START Extract provided
She doesn't like complements about it because it "makes her feel ****$y" or some variant. I've settled with a "that felt good" as the most I can get in, without it turning negative. 

Anyway, we had a talk about it this morning. The other part (unmentioned) in this is that she had an emotional affair with some guy online for the past three to four years. She's had no contact with him for the past few months, and we're getting counseling for it and other issues. 

Anyway, during the talk she got upset, then I threw the "you know what's upsetting? You talking to another guy outside the marriage about sexual things, while your husband gets nothing and continually rejected when he brings things up.."

That shut her up. 

But she still called the act "petty" and "I can't believe it means that much to you," etc etc etc. I held that it did. She did the "you ask for it all the time.." I replied "what you're saying is - that guy dying of starvation over there, keeps asking for food.."

It ended with her demanding to know how many times per week I wanted it, I said that's ridiculous, but that I'd like to be able to ask her for things rather than going throughout the day sexually frustrated. And I told her the "you've had a hard day at work/school" fantasy..
END Extract provided
**Activities**
(A) From the post about a marriage talk, print the passage starting at "Anyway, during the" up to and including "shut her up.".
(B) In the post about a marriage talk, how long did the emotional affair with the man online go on?
START Record excerpts
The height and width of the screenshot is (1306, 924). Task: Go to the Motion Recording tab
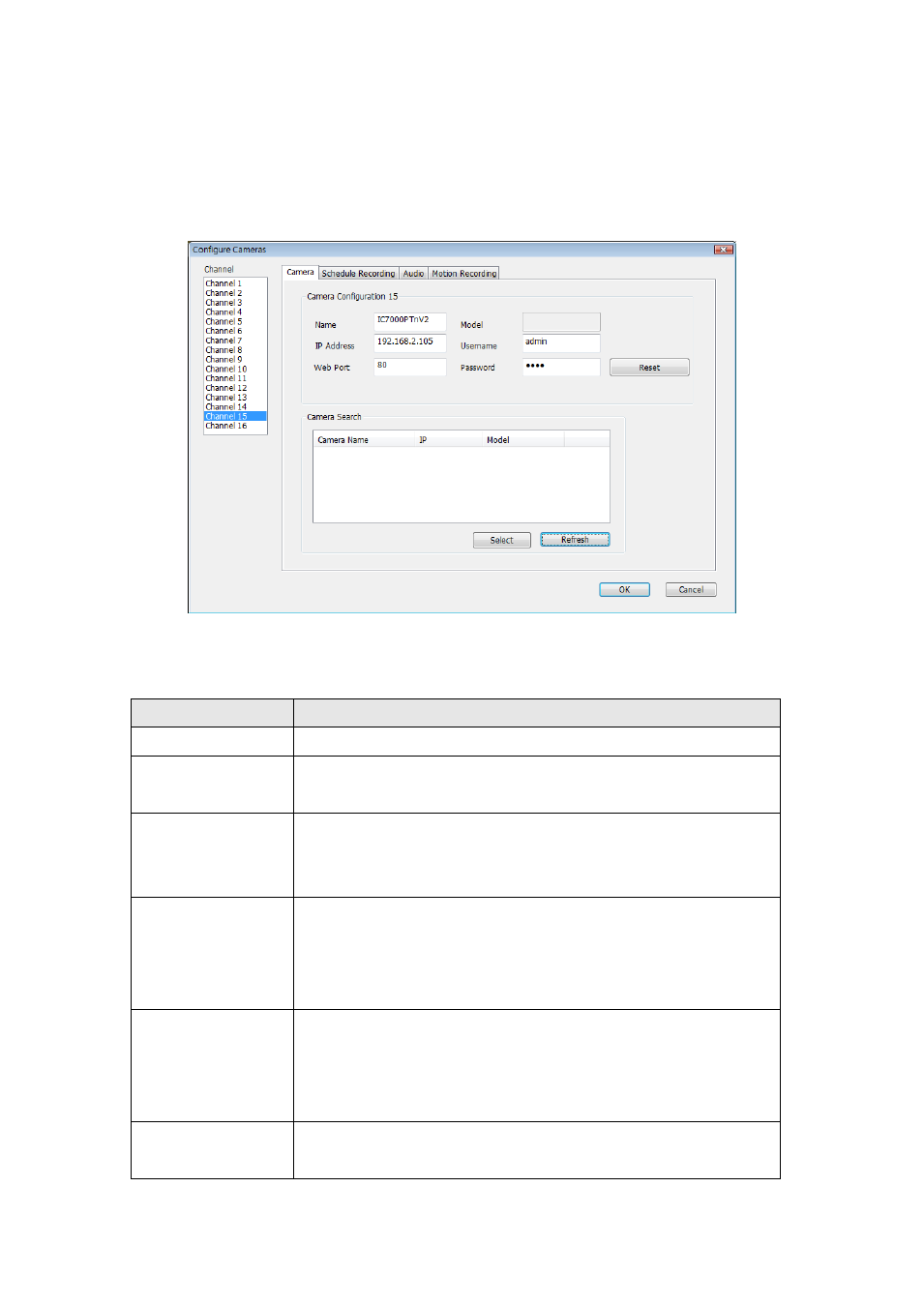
END Record excerpts
START Record excerpts
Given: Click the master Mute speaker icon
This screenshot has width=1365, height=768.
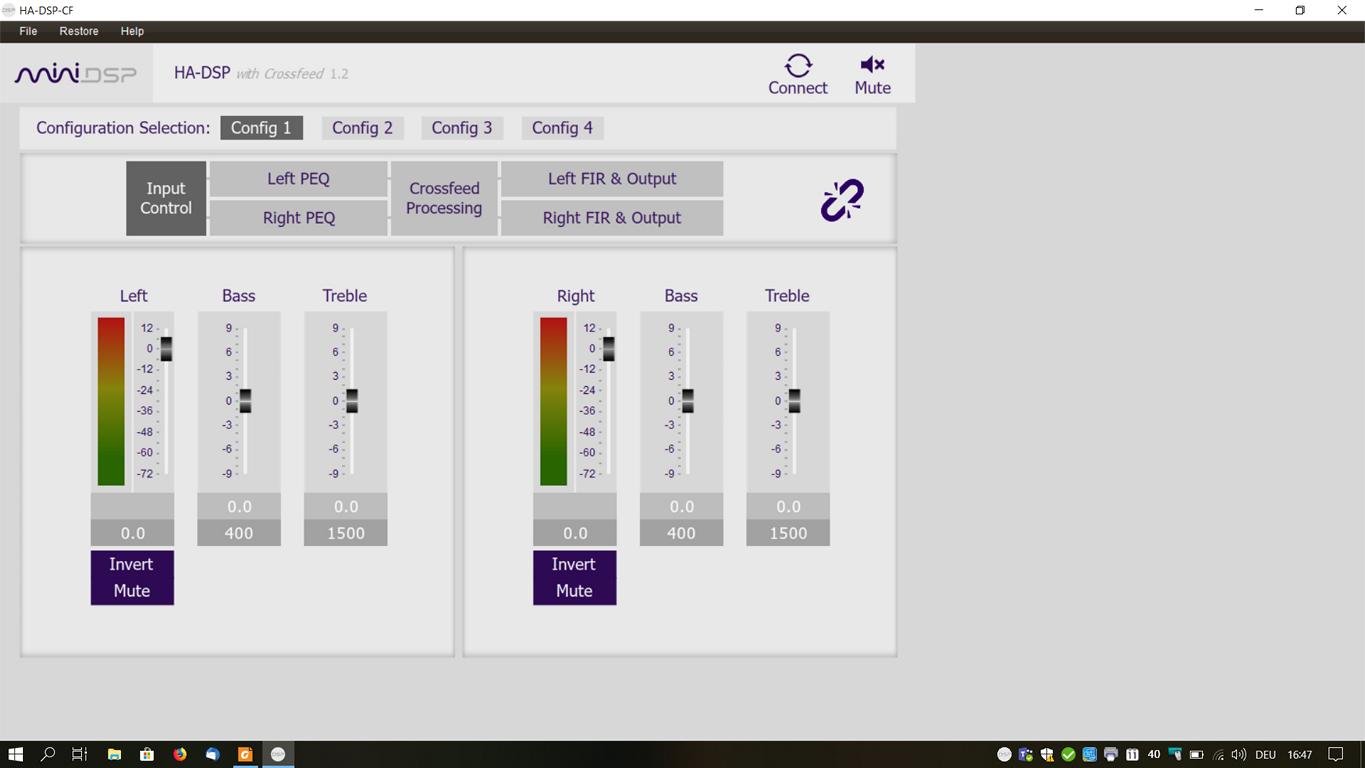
END Record excerpts
**Numbered responses**
(A)
Anyway, during the talk she got upset, then I threw the "you know what's upsetting? You talking to another guy outside the marriage about sexual things, while your husband gets nothing and continually rejected when he brings things up.."

That shut her up.

(B) Three to four years.